Воистину убийственным для Каховского и его товарищей документом стал свод сведений, названный «Потребно к замечанию узнать источники связям с полковым командиром Киндяковым и с другими офицерами, и из которых все известное дело произошло», отправленный в Петербург под грифом «секретно» — как итог дорогобужского расследования. В нем, в частности, был такой абзац:

«На третий день возвращения Дехтярева (из Петербурга. — Я. Г.) все сие скопище недовольных торжествовало день возвращения их товарища, и было пьянство два дня, а на третий день Каховский по показанию Стрелецкого был долгое время в особливой комнате с Дехтяревым и, вышед в комнату, публично читали Цесареву смерть. Сие подает повод думать, что они говорили между собой неудовольствие против ИМПЕРАТОРА и потом злобу свою изъясняли чтением вышесказанной трагедии, что есть весьма утвердительно, потому что в тот же момент по показанию Потемкина Каховский говорил: „Если бы эдак нашего!“ И тогда Потемкин брался за исполнение сего злодейства и просил у Каховского на сие 10 000 рублей. Тогда Каховский, бросясь к нему на колени в восторге, отдавал ему все свое имение, из чего позвольно заключить, что злоба сего в Смоляничах пребывавшего общества против ГОСУДАРЯ есть явна и ничем отречена быть не может, а если нет между ими плана на умысел, то по крайней мере всевозможное желание их к тому весьма ясно, ибо и тогда, когда товарищ их возвратился к ним без малейшего оскорбления, они совещали ГОСУДАРЮ смерть, а сие ясно доказывает, что они злое намерение имели и к произведению его в действо не доставало единого случая, что еще более подтверждает Каховский тем, что он отдавал свое имение Потемкину, из чего видно, что по совершении злодейского намерения, ежели бы оно удалось, он имел надежду на приобретение другого имения, а следственно, он уже имел предмет на таковую надежду, что кажется весьма великия важности и заслуживают строжайшего исследования <…>».
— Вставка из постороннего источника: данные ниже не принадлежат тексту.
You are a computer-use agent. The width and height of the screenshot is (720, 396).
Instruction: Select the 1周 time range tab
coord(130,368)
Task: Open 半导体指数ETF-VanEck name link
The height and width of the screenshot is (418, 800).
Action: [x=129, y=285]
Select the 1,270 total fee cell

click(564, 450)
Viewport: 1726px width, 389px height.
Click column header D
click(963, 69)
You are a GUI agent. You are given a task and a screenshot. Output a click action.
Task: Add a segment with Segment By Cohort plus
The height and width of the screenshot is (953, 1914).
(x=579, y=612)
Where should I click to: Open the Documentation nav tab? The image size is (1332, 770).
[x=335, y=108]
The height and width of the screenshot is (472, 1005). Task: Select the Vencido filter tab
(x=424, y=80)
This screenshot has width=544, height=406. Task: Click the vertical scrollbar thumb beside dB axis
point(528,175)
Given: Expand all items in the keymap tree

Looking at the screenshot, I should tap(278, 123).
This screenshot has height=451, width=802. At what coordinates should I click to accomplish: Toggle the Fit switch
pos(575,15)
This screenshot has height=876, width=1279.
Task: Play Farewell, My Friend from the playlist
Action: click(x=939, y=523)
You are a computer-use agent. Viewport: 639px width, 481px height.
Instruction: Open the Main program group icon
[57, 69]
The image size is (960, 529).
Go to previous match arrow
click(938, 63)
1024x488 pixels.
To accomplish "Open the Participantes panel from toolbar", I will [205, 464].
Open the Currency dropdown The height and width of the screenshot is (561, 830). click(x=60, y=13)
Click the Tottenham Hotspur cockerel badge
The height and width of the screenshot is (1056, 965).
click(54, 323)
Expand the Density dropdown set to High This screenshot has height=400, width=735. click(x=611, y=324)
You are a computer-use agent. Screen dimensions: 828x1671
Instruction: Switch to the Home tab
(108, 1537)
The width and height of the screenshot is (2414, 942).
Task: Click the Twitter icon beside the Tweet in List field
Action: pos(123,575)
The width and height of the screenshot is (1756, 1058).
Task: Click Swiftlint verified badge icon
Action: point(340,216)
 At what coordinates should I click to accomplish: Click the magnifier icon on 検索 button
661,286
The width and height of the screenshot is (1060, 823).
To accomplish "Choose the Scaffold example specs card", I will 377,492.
Это был уже умысел на цареубийство.

8

Между тем, получив весомые — в виде золотых табакерок с портретами — доказательства связей преступников с кланом Зубовых, Линденер чувствует себя увереннее и расширяет пространство следствия.

24 ноября оказалось пиком деятельности Линденера на втором этапе следствия. В частности, 24 ноября он послал Эйлеру приказание арестовать подполковника Ермолова — на основании обнаруженного его письма Каховскому и упоминания о нем в письмах членов «канальского цеха».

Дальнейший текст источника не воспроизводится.